Das Oberlandesgericht Wien (Aktenzahl 4 R 276/10b) sieht das anders. Die Erfüllung der Verpflichtung zur Aufklärung durch die Bank "kann sich nicht durch die Übergabe von Informationsmaterial an den Berater oder in dessen Schulung erschöpfen", urteilten die Richter. Da die Bank in der Werbebroschüre "die Begebung" des Papiers in Partnerschaft mit Lehman betonte, vermittelte sie "gegenüber dem Kunden ihre (tatsächliche) Rechtsstellung als Verkäuferin". Folglich hätte der Kunde "Aufklärung erwarten dürfen".
Die Richter gehen allerdings noch einen Schritt weiter. "Wird die Information ausschließlich vom selbständigen Berater erteilt, muss die Bank mit einrechnen, dass der Käufer diese Information über das (Anlage-)Produkt so wahrnimmt, dass sie im Namen der Bank erteilt wurde", heißt es im Urteil des Oberlandesgerichts. "Die Kunden erleben den Vermittler bei der Produktinformation als deren verlängerten Arm." Nachsatz: "Fraglich erscheint daher schon, ob sich die Bank des Aufgabenbereiches Information der Kerndaten des Produktes überhaupt entledigen darf." Bank-Anwalt Martin Oppitz hat beim OGH Revision gegen das Urteil eingelegt. Anlegeranwalt Andreas Köb hat diese vor wenigen Tagen beantwortet. "Der AWD war unzweifelhaft die standardisierte Vertriebsschiene der Constantia Privatbank zum Vertrieb des Dragon FX Garant", schreibt Köb. "Auch in der Konstellation, in welcher eine Wertpapierfirma zwischen dem Anleger und der Bank steht, treffen die Bank Aufklärungs-, Schutz- und Sorgfaltspflichten nach dem Bankwesengesetz." Nun ist der OGH am Zug.

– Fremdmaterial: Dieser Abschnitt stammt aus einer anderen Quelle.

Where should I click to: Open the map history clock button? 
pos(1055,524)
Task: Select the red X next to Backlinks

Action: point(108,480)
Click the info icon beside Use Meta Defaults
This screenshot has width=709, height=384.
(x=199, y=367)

Urteilsbestätigung hättebrisante Auswirkungen
"Wenn die Auffassung, die die Kläger vertreten, richtig sein sollte, dann wäre der Wertpapiervertrieb in Österreich ganz grundlegend umzustellen", sagt Bank-Anwalt Oppitz. "Denn dann würde keine Bank mehr mit einem externen Vermittler und Wertpapierdienstleister zusammenarbeiten wollen." Nachsatz: "Das gerät dann völlig aus dem Ruder, denn ich kann als Bank nicht Tag und Nacht überwachen, was der macht."